What the task asks — Word for word, restate the records that come after this.

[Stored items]
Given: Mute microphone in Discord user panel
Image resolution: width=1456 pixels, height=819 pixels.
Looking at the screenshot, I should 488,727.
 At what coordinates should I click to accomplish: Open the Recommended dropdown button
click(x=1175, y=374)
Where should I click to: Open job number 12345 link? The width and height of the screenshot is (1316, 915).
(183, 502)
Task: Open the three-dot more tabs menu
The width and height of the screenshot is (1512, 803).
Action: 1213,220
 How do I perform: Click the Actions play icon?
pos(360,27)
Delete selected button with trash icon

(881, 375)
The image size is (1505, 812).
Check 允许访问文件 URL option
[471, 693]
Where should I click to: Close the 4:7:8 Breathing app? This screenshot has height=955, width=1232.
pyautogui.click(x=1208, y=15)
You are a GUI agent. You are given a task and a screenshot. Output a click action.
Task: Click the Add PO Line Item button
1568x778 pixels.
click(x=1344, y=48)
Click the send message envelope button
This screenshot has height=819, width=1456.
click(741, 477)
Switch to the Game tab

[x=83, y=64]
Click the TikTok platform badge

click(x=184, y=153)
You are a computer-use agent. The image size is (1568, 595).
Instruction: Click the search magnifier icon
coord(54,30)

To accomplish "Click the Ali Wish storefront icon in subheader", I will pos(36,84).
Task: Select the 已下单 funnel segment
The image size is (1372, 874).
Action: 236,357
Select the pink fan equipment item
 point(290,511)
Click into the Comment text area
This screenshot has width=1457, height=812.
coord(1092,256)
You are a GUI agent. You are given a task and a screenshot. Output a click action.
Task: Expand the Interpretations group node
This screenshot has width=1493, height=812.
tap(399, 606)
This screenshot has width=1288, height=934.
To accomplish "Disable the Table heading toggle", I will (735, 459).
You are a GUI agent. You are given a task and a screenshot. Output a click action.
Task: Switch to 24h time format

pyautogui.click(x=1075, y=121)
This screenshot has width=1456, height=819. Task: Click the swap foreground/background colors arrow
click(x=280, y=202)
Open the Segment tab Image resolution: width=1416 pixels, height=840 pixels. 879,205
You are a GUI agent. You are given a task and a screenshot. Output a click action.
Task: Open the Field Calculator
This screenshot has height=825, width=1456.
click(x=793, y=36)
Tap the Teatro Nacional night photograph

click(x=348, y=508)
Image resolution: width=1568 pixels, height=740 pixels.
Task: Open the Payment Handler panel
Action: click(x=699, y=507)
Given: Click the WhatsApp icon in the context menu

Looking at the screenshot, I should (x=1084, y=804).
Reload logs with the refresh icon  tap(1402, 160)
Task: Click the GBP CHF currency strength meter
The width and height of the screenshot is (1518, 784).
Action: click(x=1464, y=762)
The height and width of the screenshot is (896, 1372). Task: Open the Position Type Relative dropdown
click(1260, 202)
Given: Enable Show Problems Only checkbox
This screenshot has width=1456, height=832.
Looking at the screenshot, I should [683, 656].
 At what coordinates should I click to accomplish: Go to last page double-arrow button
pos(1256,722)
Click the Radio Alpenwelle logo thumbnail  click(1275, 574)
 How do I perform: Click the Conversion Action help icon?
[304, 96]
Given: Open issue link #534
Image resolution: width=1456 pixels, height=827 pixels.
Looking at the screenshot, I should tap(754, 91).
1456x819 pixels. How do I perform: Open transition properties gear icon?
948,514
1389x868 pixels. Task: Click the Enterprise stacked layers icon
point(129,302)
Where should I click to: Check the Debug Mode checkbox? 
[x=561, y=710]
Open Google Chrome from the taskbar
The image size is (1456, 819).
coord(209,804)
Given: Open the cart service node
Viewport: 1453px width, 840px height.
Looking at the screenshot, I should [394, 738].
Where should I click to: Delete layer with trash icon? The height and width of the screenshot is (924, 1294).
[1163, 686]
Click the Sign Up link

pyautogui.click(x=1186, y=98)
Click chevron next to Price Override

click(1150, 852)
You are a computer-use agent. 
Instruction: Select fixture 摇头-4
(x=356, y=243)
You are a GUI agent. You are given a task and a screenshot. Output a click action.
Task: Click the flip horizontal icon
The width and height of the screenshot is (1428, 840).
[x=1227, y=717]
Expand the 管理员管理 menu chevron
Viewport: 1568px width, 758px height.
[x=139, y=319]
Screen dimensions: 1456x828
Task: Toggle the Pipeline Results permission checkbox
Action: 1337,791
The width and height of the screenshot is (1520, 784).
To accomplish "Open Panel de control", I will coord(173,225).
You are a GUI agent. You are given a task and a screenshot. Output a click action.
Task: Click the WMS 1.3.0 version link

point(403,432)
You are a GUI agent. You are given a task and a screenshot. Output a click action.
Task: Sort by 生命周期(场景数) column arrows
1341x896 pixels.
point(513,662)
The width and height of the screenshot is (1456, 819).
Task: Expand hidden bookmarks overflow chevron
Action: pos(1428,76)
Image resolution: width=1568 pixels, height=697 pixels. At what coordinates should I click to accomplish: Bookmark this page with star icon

Result —
Given: Mute microphone in Discord user panel
Image resolution: width=1456 pixels, height=819 pixels.
Looking at the screenshot, I should 488,727.
 At what coordinates should I click to accomplish: Open the Recommended dropdown button
click(x=1175, y=374)
Where should I click to: Open job number 12345 link? The width and height of the screenshot is (1316, 915).
(183, 502)
Task: Open the three-dot more tabs menu
The width and height of the screenshot is (1512, 803).
Action: 1213,220
 How do I perform: Click the Actions play icon?
pos(360,27)
Delete selected button with trash icon

(881, 375)
The image size is (1505, 812).
Check 允许访问文件 URL option
[471, 693]
Where should I click to: Close the 4:7:8 Breathing app? This screenshot has height=955, width=1232.
pyautogui.click(x=1208, y=15)
You are a GUI agent. You are given a task and a screenshot. Output a click action.
Task: Click the Add PO Line Item button
1568x778 pixels.
click(x=1344, y=48)
Click the send message envelope button
This screenshot has height=819, width=1456.
click(741, 477)
Switch to the Game tab

[x=83, y=64]
Click the TikTok platform badge

click(x=184, y=153)
You are a computer-use agent. The image size is (1568, 595).
Instruction: Click the search magnifier icon
coord(54,30)

To accomplish "Click the Ali Wish storefront icon in subheader", I will pos(36,84).
Task: Select the 已下单 funnel segment
The image size is (1372, 874).
Action: 236,357
Select the pink fan equipment item
 point(290,511)
Click into the Comment text area
This screenshot has width=1457, height=812.
coord(1092,256)
You are a GUI agent. You are given a task and a screenshot. Output a click action.
Task: Expand the Interpretations group node
This screenshot has width=1493, height=812.
tap(399, 606)
This screenshot has width=1288, height=934.
To accomplish "Disable the Table heading toggle", I will (735, 459).
You are a GUI agent. You are given a task and a screenshot. Output a click action.
Task: Switch to 24h time format

pyautogui.click(x=1075, y=121)
This screenshot has width=1456, height=819. Task: Click the swap foreground/background colors arrow
click(x=280, y=202)
Open the Segment tab Image resolution: width=1416 pixels, height=840 pixels. 879,205
You are a GUI agent. You are given a task and a screenshot. Output a click action.
Task: Open the Field Calculator
This screenshot has height=825, width=1456.
click(x=793, y=36)
Tap the Teatro Nacional night photograph

click(x=348, y=508)
Image resolution: width=1568 pixels, height=740 pixels.
Task: Open the Payment Handler panel
Action: click(x=699, y=507)
Given: Click the WhatsApp icon in the context menu

Looking at the screenshot, I should (x=1084, y=804).
Reload logs with the refresh icon  tap(1402, 160)
Task: Click the GBP CHF currency strength meter
The width and height of the screenshot is (1518, 784).
Action: click(x=1464, y=762)
The height and width of the screenshot is (896, 1372). Task: Open the Position Type Relative dropdown
click(1260, 202)
Given: Enable Show Problems Only checkbox
This screenshot has width=1456, height=832.
Looking at the screenshot, I should [683, 656].
 At what coordinates should I click to accomplish: Go to last page double-arrow button
pos(1256,722)
Click the Radio Alpenwelle logo thumbnail  click(1275, 574)
 How do I perform: Click the Conversion Action help icon?
[304, 96]
Given: Open issue link #534
Image resolution: width=1456 pixels, height=827 pixels.
Looking at the screenshot, I should tap(754, 91).
1456x819 pixels. How do I perform: Open transition properties gear icon?
948,514
1389x868 pixels. Task: Click the Enterprise stacked layers icon
point(129,302)
Where should I click to: Check the Debug Mode checkbox? 
[x=561, y=710]
Open Google Chrome from the taskbar
The image size is (1456, 819).
coord(209,804)
Given: Open the cart service node
Viewport: 1453px width, 840px height.
Looking at the screenshot, I should [394, 738].
Where should I click to: Delete layer with trash icon? The height and width of the screenshot is (924, 1294).
[1163, 686]
Click the Sign Up link

pyautogui.click(x=1186, y=98)
Click chevron next to Price Override

click(1150, 852)
You are a computer-use agent. 
Instruction: Select fixture 摇头-4
(x=356, y=243)
You are a GUI agent. You are given a task and a screenshot. Output a click action.
Task: Click the flip horizontal icon
The width and height of the screenshot is (1428, 840).
[x=1227, y=717]
Expand the 管理员管理 menu chevron
Viewport: 1568px width, 758px height.
[x=139, y=319]
Screen dimensions: 1456x828
Task: Toggle the Pipeline Results permission checkbox
Action: 1337,791
The width and height of the screenshot is (1520, 784).
To accomplish "Open Panel de control", I will coord(173,225).
You are a GUI agent. You are given a task and a screenshot. Output a click action.
Task: Click the WMS 1.3.0 version link

point(403,432)
You are a GUI agent. You are given a task and a screenshot. Output a click action.
Task: Sort by 生命周期(场景数) column arrows
1341x896 pixels.
point(513,662)
The width and height of the screenshot is (1456, 819).
Task: Expand hidden bookmarks overflow chevron
Action: pos(1428,76)
Image resolution: width=1568 pixels, height=697 pixels. At what coordinates should I click to accomplish: Bookmark this page with star icon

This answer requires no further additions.